WHAT THE TASK REQUIRES
In the debate report below on nurses dealing with death and trauma, what changed Dominic Walsh's approach to the issue?

== EXCERPTED PASSAGE

13. Dealing with death and trauma
Inner North Central London Branch
(MFD) That this meeting of RCN Congress discusses the personal and emotional toll on nurses of dealing with trauma, death and dying
Debate report
Dominic Walsh, from the Inner North Central London Branch, asked Congress delegates to discuss the personal and emotional toll on nurses of dealing with trauma, death and dying.
The death of a colleague, who committed suicide, changed Dominic’s approach to the issue. Up until then, he accepted dealing with trauma and death as part of his job. Now his work as a palliative nurse in the community has led to him getting to know his patients more, and he asked: “How do we, as a nursing family, deal with it?”
Members spoke about the privilege of spending the last hours with a patient, but while acknowledging the importance of their role in supporting the family of patients, they stressed the need for support and access to appropriate counselling for staff. “If this doesn’t have an effect on you, perhaps nursing isn’t for you,” said David Jones.
“Nothing can prepare you for your first death,” said Jessica Curtis. The training is helpful but the reality was very different, she said, as she described how the death of a seven week old baby had made a “massive impact” on her career. Spending hours with the baby’s family, doing her last offices and taking her patient to the mortuary was a privilege, she said, and this had a direct impact on her decision to write her dissertation on sudden infant death. Neil Thompson also talked about the first time he faced the death of a patient as a nursing student and he praised the compassion shown by a colleague whose work influenced the rest of Neil’s career.
Margaret McCambridge recounted her experiences of nursing in Northern Ireland during the Troubles. The support of her friends and the informal counselling she received in the nursing home was essential, she said.
David Baker gave delegates a different view, stressing the pressure on staff. When facing the death of a patient he said another consideration sometimes enters his mind. “Shamefully, the first thought is I hope I’ve documented everything. I hope that’s just me, but I fear it’s not,” he said.

====
== GIVEN INFORMATION

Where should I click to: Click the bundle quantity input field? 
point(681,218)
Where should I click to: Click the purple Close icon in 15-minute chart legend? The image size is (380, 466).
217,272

====

SOLUTION TO THE EXERCISE
The death of a colleague who committed suicide changed his approach.